Sara E. Kalla, Ph.D.

Assistant Professor

Sara E. Kalla, Ph.D. Contact Information

sekalla@bcm.edu

Education

  • Ph.D., Rice University 2011
  • B.S., University of Pittsburgh 2000

Research Interests

I am committed to drawing upon my experience in evolutionary biology, genetics and bioinformatics to build systems and tools that enable analysis of genetic variation in clinical settings. As a Keck Fellow in the Biomedical Data Training Program during my doctoral training at Rice, I integrated evolutionary biology and computational biology in looking at the effects of purifying selection on GC content in the social amoebae, Dictyostelium discoideum. My post-doctoral work at Cornell further strengthened my interest in bioinformatics, where I developed custom analysis pipelines for next-generation sequence (NGS) data. At the same time, as part of the genetics lab in the Clinical Sciences department, I assisted many collaborators with computational analyses, and saw firsthand the importance of automating tools and making them more accessible to the broader biomedical research community. At the HGSC-CL, I have continued to develop NGS pipelines and secondary tools to analyze patient genomic data and deliver reportable results to clinicians. Going forward, I aim to develop tools that further clinical analysis capabilities.

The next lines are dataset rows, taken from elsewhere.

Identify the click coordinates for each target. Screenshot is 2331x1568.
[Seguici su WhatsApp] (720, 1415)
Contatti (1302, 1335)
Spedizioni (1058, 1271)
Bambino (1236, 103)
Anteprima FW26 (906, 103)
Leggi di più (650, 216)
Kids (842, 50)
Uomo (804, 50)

Clinical analysis currently involves manual review by qualified clinicians and personnel and is limited largely by aggregation of manual data. Assignment of a pathogenic variant classification is frequently reliant on time-consuming review of literature. Development of tools to minimize reviewer involvement in curation of this information while still maintaining accuracy is critical to high throughput clinical genomics. As clinical genetics expands and matures as a field, reanalysis is becoming an increasingly difficult task as both the number of variants and the amount of new information (ClinVar entries, additional literature, etc.) increases. This requires a robust framework to track samples and maintain up-to-date information on variant interpretation.

Development of these frameworks can also enable retrospective and meta analyses of projects. This will further our knowledge of human genetics by identifying variants that may not be causative but nonetheless contribute to disease. Unlike GWAS and other studies which only identify the region in linkage with causative variants, large scale aggregate studies of whole exome and whole genome sequences can identify the variants and regions involved with higher resolution. This in turn, will improve the utility of clinical genetics.